◆ **ABOUT THIS TASK**
Which lines in the data contain the word "Swap"? Please copy each of them.

(Data excerpts)
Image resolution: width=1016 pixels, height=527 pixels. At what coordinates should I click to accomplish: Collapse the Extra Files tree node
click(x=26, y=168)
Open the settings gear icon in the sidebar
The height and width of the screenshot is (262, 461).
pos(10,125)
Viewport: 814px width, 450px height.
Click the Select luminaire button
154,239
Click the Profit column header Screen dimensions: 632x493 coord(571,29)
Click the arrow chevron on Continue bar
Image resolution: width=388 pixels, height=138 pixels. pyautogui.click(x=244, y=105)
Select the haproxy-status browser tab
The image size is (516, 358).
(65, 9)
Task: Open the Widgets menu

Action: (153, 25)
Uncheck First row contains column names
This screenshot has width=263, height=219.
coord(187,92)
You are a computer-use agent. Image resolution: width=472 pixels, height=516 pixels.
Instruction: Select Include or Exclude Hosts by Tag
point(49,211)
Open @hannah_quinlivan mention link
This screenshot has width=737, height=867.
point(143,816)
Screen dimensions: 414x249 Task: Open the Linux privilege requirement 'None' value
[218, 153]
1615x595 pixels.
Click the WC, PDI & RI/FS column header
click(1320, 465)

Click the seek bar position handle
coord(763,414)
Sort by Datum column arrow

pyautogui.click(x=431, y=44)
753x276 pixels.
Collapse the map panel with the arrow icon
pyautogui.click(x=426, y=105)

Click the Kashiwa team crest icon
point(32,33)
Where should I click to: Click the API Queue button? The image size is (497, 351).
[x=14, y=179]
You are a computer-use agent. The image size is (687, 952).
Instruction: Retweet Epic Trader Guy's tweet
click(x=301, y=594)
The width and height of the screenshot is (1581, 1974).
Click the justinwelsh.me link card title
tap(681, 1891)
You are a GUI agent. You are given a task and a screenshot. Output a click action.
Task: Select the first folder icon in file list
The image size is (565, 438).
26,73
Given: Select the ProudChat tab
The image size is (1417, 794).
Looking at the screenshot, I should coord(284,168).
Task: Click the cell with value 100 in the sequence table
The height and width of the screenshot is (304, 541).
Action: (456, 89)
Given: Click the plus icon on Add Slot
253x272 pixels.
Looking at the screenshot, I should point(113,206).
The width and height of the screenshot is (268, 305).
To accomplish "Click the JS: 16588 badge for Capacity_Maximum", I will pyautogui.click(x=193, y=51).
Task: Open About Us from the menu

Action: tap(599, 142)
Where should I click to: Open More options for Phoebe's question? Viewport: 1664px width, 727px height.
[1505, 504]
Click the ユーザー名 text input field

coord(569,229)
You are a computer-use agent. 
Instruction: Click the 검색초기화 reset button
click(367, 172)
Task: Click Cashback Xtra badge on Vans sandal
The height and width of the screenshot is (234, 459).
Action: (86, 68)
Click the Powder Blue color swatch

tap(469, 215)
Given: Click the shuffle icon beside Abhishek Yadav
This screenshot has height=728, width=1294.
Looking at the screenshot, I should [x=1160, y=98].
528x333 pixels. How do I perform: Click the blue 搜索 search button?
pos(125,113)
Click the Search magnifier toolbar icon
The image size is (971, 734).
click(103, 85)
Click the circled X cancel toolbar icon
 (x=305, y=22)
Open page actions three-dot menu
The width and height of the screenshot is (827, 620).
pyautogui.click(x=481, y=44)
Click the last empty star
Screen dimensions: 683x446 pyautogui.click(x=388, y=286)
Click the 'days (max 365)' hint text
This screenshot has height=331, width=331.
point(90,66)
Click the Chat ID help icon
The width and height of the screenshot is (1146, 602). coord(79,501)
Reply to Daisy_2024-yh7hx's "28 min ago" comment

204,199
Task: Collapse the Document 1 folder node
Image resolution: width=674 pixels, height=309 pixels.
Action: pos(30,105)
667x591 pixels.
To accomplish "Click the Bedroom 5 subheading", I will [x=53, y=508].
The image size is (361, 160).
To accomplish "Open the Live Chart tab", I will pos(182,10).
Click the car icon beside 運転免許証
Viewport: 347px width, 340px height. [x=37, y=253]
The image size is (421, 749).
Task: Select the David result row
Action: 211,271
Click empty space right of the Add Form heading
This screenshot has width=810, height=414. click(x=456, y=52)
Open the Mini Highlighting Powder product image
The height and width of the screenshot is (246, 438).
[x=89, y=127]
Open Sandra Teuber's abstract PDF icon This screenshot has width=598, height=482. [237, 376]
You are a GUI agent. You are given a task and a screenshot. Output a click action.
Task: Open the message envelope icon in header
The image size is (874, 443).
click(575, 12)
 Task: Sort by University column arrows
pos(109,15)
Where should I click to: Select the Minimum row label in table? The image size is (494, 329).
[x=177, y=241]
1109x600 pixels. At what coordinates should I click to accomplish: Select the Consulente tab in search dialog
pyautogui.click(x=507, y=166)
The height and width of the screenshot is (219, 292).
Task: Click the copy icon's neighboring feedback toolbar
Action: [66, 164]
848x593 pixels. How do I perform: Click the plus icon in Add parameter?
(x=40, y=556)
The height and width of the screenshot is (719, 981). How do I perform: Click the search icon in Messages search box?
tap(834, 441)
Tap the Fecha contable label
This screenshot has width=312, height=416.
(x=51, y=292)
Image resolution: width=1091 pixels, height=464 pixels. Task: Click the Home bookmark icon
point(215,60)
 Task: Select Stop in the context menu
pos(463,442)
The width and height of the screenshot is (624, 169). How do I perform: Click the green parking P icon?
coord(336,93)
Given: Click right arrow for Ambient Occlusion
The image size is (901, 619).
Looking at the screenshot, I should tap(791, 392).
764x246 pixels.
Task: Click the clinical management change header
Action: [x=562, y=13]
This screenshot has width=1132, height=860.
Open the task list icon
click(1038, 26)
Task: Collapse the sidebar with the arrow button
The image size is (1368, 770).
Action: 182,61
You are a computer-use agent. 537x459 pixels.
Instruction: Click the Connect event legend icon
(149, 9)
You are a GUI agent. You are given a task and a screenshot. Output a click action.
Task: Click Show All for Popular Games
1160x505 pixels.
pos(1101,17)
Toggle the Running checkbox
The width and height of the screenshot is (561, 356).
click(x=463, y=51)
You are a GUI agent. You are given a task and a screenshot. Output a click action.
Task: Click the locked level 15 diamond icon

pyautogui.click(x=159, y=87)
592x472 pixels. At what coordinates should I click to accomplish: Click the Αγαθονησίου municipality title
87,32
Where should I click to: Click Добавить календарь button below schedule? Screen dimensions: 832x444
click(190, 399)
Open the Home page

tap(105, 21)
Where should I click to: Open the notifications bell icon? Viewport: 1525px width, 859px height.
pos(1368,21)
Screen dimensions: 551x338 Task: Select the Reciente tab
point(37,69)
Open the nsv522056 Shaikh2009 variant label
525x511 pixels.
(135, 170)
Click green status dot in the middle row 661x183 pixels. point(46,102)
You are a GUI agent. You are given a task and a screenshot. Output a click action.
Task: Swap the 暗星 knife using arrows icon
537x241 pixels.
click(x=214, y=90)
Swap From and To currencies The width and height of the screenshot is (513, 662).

◆ **ANSWER SECTION**
Task: Swap the 暗星 knife using arrows icon
Swap From and To currencies The width and height of the screenshot is (513, 662).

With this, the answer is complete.